# Work required
Copy out each line of the records below word for word, leaving nothing out and changing nothing.

*** Material for this task

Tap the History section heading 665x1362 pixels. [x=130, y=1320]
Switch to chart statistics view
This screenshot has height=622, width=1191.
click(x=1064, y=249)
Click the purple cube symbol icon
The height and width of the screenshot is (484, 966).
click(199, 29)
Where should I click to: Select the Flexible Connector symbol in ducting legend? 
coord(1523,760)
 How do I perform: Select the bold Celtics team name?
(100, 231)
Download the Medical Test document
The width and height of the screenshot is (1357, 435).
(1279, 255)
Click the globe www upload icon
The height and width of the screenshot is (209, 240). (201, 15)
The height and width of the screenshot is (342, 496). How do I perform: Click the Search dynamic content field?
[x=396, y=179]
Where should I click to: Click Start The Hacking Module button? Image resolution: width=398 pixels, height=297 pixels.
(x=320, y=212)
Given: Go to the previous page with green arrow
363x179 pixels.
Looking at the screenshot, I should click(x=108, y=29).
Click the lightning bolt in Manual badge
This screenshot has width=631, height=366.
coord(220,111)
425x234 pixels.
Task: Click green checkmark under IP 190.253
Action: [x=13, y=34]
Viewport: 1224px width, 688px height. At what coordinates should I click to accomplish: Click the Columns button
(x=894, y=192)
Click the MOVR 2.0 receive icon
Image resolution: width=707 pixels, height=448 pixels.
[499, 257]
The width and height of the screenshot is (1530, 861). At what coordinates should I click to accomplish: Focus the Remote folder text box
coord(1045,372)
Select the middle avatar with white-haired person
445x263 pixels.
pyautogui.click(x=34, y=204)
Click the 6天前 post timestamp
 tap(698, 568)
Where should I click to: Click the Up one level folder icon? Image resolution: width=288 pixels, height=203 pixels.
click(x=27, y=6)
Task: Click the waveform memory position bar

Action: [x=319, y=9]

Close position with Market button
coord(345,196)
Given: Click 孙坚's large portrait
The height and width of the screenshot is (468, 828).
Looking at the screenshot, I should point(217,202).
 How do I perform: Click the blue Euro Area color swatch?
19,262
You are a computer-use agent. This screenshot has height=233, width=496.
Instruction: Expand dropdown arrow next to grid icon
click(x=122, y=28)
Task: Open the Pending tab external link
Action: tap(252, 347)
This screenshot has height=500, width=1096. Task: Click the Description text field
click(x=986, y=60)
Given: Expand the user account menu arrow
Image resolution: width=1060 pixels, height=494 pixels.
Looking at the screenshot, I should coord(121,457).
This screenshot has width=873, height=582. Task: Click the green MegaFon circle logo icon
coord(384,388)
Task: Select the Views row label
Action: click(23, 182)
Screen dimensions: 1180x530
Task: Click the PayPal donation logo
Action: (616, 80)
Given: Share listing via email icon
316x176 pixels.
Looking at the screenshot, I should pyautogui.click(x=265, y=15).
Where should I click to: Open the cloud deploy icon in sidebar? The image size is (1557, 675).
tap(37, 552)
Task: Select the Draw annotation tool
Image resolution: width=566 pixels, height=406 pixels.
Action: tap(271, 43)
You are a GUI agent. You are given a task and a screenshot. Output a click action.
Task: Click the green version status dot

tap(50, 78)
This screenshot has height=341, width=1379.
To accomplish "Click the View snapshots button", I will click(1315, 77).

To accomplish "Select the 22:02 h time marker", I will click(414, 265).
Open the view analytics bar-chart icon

******

# Task solution
Tap the History section heading 665x1362 pixels. [x=130, y=1320]
Switch to chart statistics view
This screenshot has height=622, width=1191.
click(x=1064, y=249)
Click the purple cube symbol icon
The height and width of the screenshot is (484, 966).
click(199, 29)
Where should I click to: Select the Flexible Connector symbol in ducting legend? 
coord(1523,760)
 How do I perform: Select the bold Celtics team name?
(100, 231)
Download the Medical Test document
The width and height of the screenshot is (1357, 435).
(1279, 255)
Click the globe www upload icon
The height and width of the screenshot is (209, 240). (201, 15)
The height and width of the screenshot is (342, 496). How do I perform: Click the Search dynamic content field?
[x=396, y=179]
Where should I click to: Click Start The Hacking Module button? Image resolution: width=398 pixels, height=297 pixels.
(x=320, y=212)
Given: Go to the previous page with green arrow
363x179 pixels.
Looking at the screenshot, I should click(x=108, y=29).
Click the lightning bolt in Manual badge
This screenshot has width=631, height=366.
coord(220,111)
425x234 pixels.
Task: Click green checkmark under IP 190.253
Action: [x=13, y=34]
Viewport: 1224px width, 688px height. At what coordinates should I click to accomplish: Click the Columns button
(x=894, y=192)
Click the MOVR 2.0 receive icon
Image resolution: width=707 pixels, height=448 pixels.
[499, 257]
The width and height of the screenshot is (1530, 861). At what coordinates should I click to accomplish: Focus the Remote folder text box
coord(1045,372)
Select the middle avatar with white-haired person
445x263 pixels.
pyautogui.click(x=34, y=204)
Click the 6天前 post timestamp
 tap(698, 568)
Where should I click to: Click the Up one level folder icon? Image resolution: width=288 pixels, height=203 pixels.
click(x=27, y=6)
Task: Click the waveform memory position bar

Action: [x=319, y=9]

Close position with Market button
coord(345,196)
Given: Click 孙坚's large portrait
The height and width of the screenshot is (468, 828).
Looking at the screenshot, I should point(217,202).
 How do I perform: Click the blue Euro Area color swatch?
19,262
You are a computer-use agent. This screenshot has height=233, width=496.
Instruction: Expand dropdown arrow next to grid icon
click(x=122, y=28)
Task: Open the Pending tab external link
Action: tap(252, 347)
This screenshot has height=500, width=1096. Task: Click the Description text field
click(x=986, y=60)
Given: Expand the user account menu arrow
Image resolution: width=1060 pixels, height=494 pixels.
Looking at the screenshot, I should coord(121,457).
This screenshot has width=873, height=582. Task: Click the green MegaFon circle logo icon
coord(384,388)
Task: Select the Views row label
Action: click(23, 182)
Screen dimensions: 1180x530
Task: Click the PayPal donation logo
Action: (616, 80)
Given: Share listing via email icon
316x176 pixels.
Looking at the screenshot, I should pyautogui.click(x=265, y=15).
Where should I click to: Open the cloud deploy icon in sidebar? The image size is (1557, 675).
tap(37, 552)
Task: Select the Draw annotation tool
Image resolution: width=566 pixels, height=406 pixels.
Action: tap(271, 43)
You are a GUI agent. You are given a task and a screenshot. Output a click action.
Task: Click the green version status dot

tap(50, 78)
This screenshot has height=341, width=1379.
To accomplish "Click the View snapshots button", I will click(1315, 77).

To accomplish "Select the 22:02 h time marker", I will click(414, 265).
Open the view analytics bar-chart icon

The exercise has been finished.